Pre-lecture diagrams help students take better notes, learn more

Lecture-based learning can be challenging for students who have difficulty building mental models for the organization of new information, but providing diagrams and other supporting material in advance of the lecture can help them overcome these hurdles, suggests new research from Washington University in St. Louis. (Credit: Shutterstock)

Providing students with illustrative diagrams showing relationships among key concepts to be discussed in a lecture can boost student learning and recall, especially for students who have difficulty organizing bits and pieces of related information into a cohesive mental framework, suggests a new study from psychologists at Washington University in St. Louis.

“Teachers need to understand that providing supportive material in advance can make a big difference in helping students grasp and lock in key concepts presented in a lecture,” said study co-author Mark McDaniel, PhD, a professor of psychology in Arts & Sciences and co-director of the university’s Center for Integrative Research on Cognition, Learning, and Education.


“Some students are very good at building these mental frameworks on their own, but others struggle with the process, and it’s those students who will benefit most from getting extra support in advance of the lecture,” McDaniel said. “It shows them a basic framework or model of the concept that they can begin building in their minds.”

Published in the June issue of the Journal of Applied Research in Memory and Cognition, the study’s lead author is Dung Bui, PhD, a recent graduate of the psychology doctoral program at Washington University.

The findings show how success in learning can be linked to important individual differences in how our minds process information — differences that educators should consider, McDaniel said.

“If instructors want all their students to learn the material, they need to realize there are differences in learning skills and present information in a format that works better for students with less-developed skills,” McDaniel said. “If organizationally challenged students get the right advance support, they are more than capable of learning the material. The more advance support, the better.”

In this study, 144 college undergraduates with no mechanical experience listened to spoken explanations of how key components of an automobile braking system work together to slow a car.

Even simple diagrams, such as this schematic of the working parts of a brake system, can help students construct a mental framework of how something works, whether that be a mechanical device, as in this example, or a more abstract concept, such as the firings of neurons in a brain network, researchers suggest. (Credit: Wikipedia / Creative Commons)

Participants were divided into three groups, with some getting a blank sheet of notepaper, some getting bare-bones text outlines describing key concepts, and others getting more detailed overviews with embedded diagrams showing how brake shoes, drums and other parts fit together to complete the braking system.

All completed a psychological assessment rating the ability to build coherent mental representations of complex concepts — a cognitive skill known as “structure building.”

Based on research by Morton Ann Gernsbacher at the University of Wisconsin-Madison, structure-building theory suggests deep comprehension requires a two-step process in which learners must first identify and understand key terms and concepts and then grasp how these pieces fit together into a cohesive framework.

Skilled structure builders are adept at building preliminary mental frameworks for organizing information as it’s being presented and then layering other information on that foundation when it’s deemed to be relevant, McDaniel said.
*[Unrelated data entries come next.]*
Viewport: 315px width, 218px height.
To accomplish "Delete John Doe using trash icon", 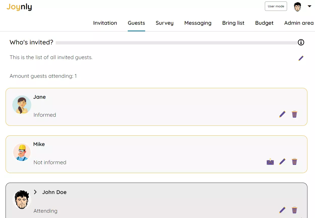I will (294, 210).
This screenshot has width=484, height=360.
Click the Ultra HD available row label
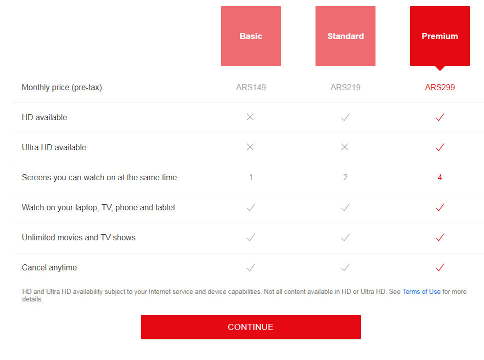click(54, 147)
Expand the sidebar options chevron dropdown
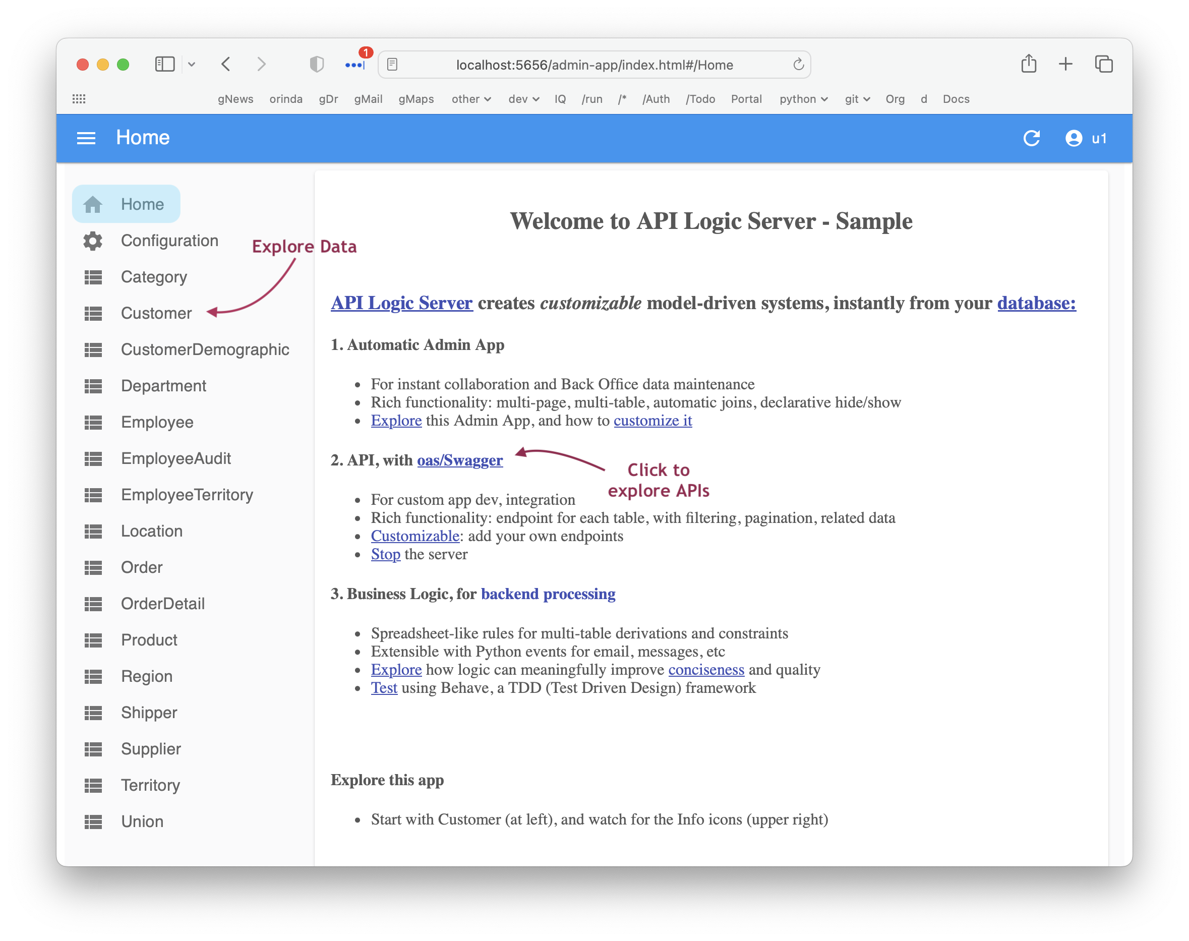This screenshot has width=1189, height=941. (x=192, y=64)
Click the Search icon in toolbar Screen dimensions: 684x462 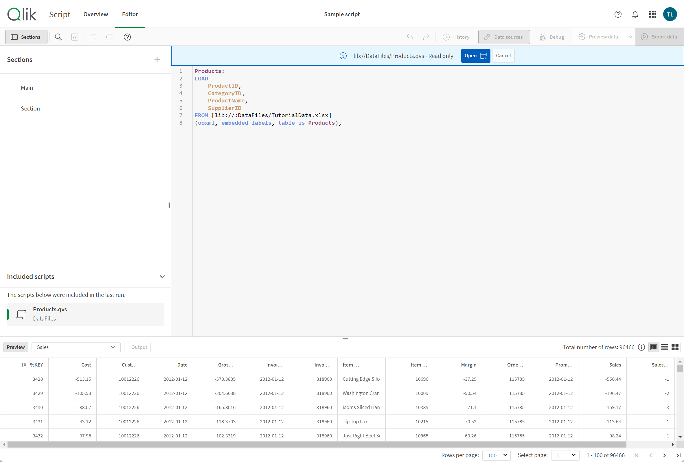click(58, 37)
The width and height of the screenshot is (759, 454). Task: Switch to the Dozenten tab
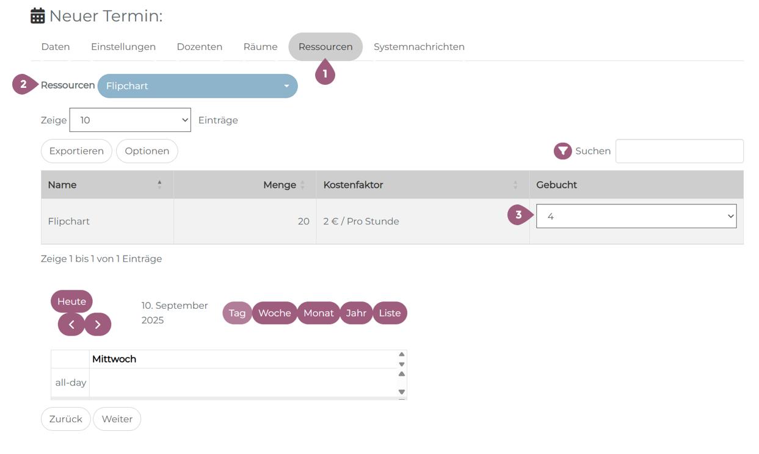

Unlike common reading comprehension tests in which participants may refer back to material presented in a written text, participants in the Bui and McDaniel study were limited to what they could glean from the material as presented in the lecture, forcing them to rely on their initial mental constructions to answer subsequent questions.


Not surprisingly, participants who rated high on structure-building skills needed less support from outlines and diagrams. While high structure builders appeared capable of building mental models on their own, even they performed better on recall and problem-solving tests when provided with outlines or visual diagrams.

Low structure builders, on the other hand, needed every bit of advance support they could get. While simple text outlines provided during notetaking didn’t do much to improve their scores, those who received handouts with diagrams did much better on post-presentation problem-solving tests.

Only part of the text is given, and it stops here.